Having friends that work in boat yards and owning your own scuba gear makes for a lot of diving to recover all kinds of items lost overboard. At work I installed bubble systems and changed zincs and props; while changing zincs under boats in February I saw something that changed my perception of boats and bottom paint for good.
While working on my fifth boat under the ice, my numb hands dropped one half of a shaft zinc down into the mud 15 feet below. I slowly descended head first, looking for the hole in the mud where my missing zinc would be; in the cold winter water the visibility was about the same 15 feet and all I could see was a blue bottom (which made it easy for me to locate the hole the missing zinc had created).
As I reached down deep into the mud, I felt something moving. Suddenly a flounder shot out from the mud! It swam a few feet forward and settled on the blue bottom. Years of digging around ocean wrecks and bay bottoms you never know what you’re going to spook up, but this fish looked like no other flounder I had seen before: it was severely disfigured and had sores on it.
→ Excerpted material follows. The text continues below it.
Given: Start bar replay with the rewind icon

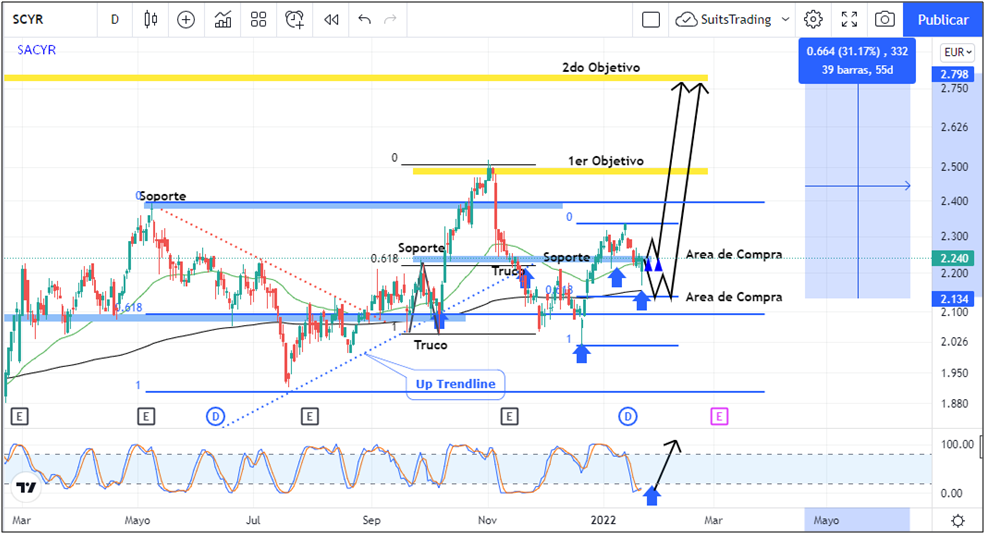Looking at the screenshot, I should [331, 19].
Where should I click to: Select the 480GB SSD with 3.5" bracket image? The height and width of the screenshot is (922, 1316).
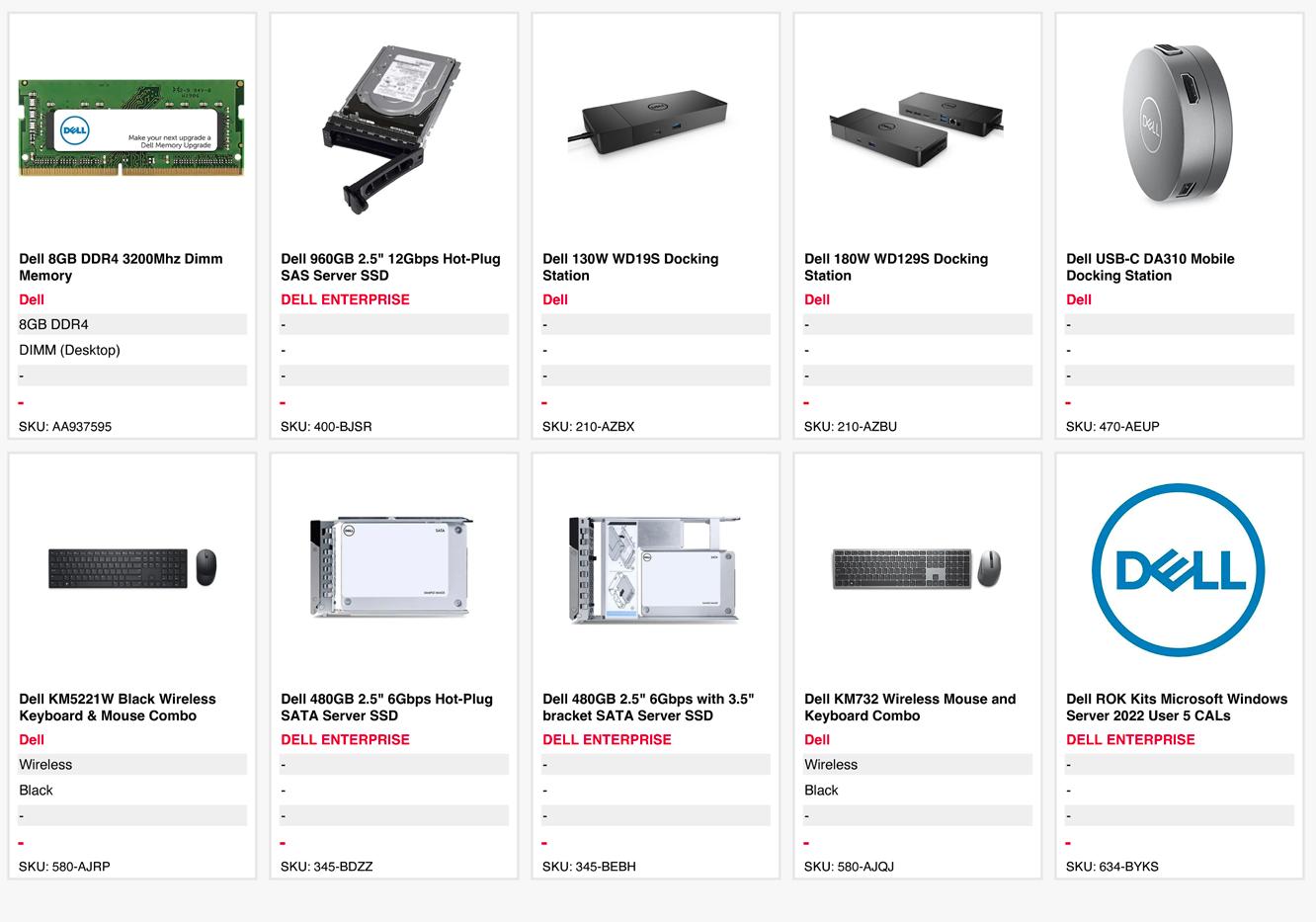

As I got closer it started to swim, so I followed as if it was taking me on a tour. I saw the bottom change from blue to red and then to green. What the heck had I just seen?
Why was the bay bottom all these colors? Is somebody dumping paint in the water? Lord help the person if my bay rat friends or me find him…as soon as I find that zinc and put it on I’m coming up and let the guys know what’s going on!Several days would go by before we would realize what was happening. The location I was diving in was located next to a neighboring marina’s boat bottom pressure washing area. It seems that when many marinas haul boats for winter storage, a pressure washer is used to remove any growth on the boat bottom. Along with a few barnacles, some of the paint was coming off and was ending up back in the bay. Boaters and marina workers don’t have to be marine biologists to read the back of can of bottom paint, which says plainly and simply: THIS MATERIAL IS TOXIC TO FISH. So now, along with other efforts to restore our waters, I hope we all understand that the consequences of not heeding the warning on a can of bottom paint is a no brainer. We must keep as much bottom paint out of the water as possible; we owe it to the fish and ourselves to do so.